Au-delà de ces nauséeux clichés, on reste songeur devant le business que représentent ces festivités pré-nuptiales. Outre les sites ci-dessus, j’ai trouvé plus d’une dizaine de sites fournissant en vrac : des déguisements, des cadeaux, des diplômes, des cartes d’invitation etc… La société de consommation a bien su tirer parti de cette « émancipation féminine ».

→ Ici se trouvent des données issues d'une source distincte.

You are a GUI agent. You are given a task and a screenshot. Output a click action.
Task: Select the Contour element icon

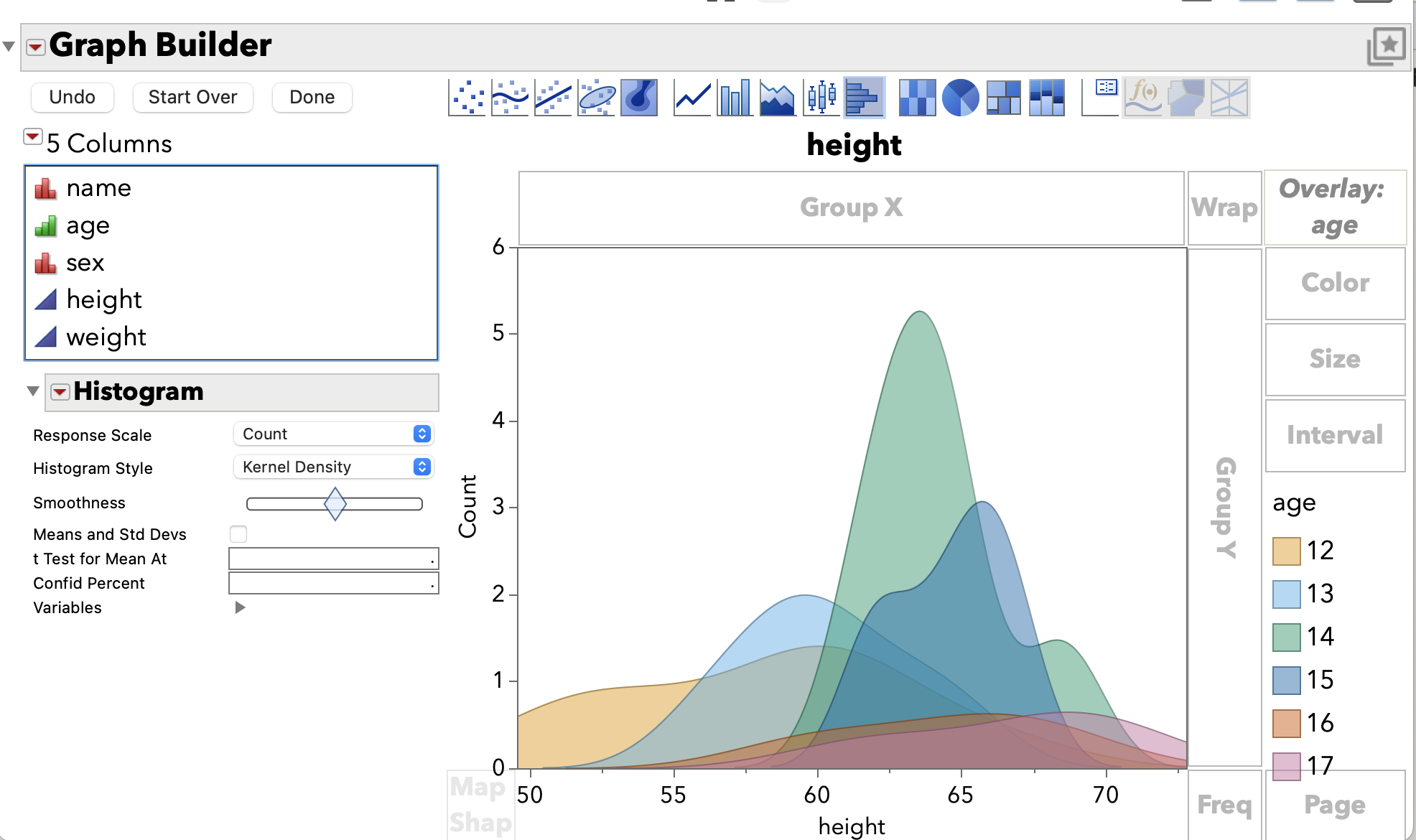coord(638,98)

En conclusion, si les femmes, lors de ces enterrements, occupent temporairement l’espace public, y revendiquant la libre disposition de leur corps et la liberté de leur sexualité, il semble que c’est pour mieux les abandonner en embrassant par le mariage l’ordre patriarcal établi. Le patriarcat n’en finit pas de renaitre de ses cendres, se nourrissant, c’est un comble, de l’émancipation des femmes pour mieux perdurer.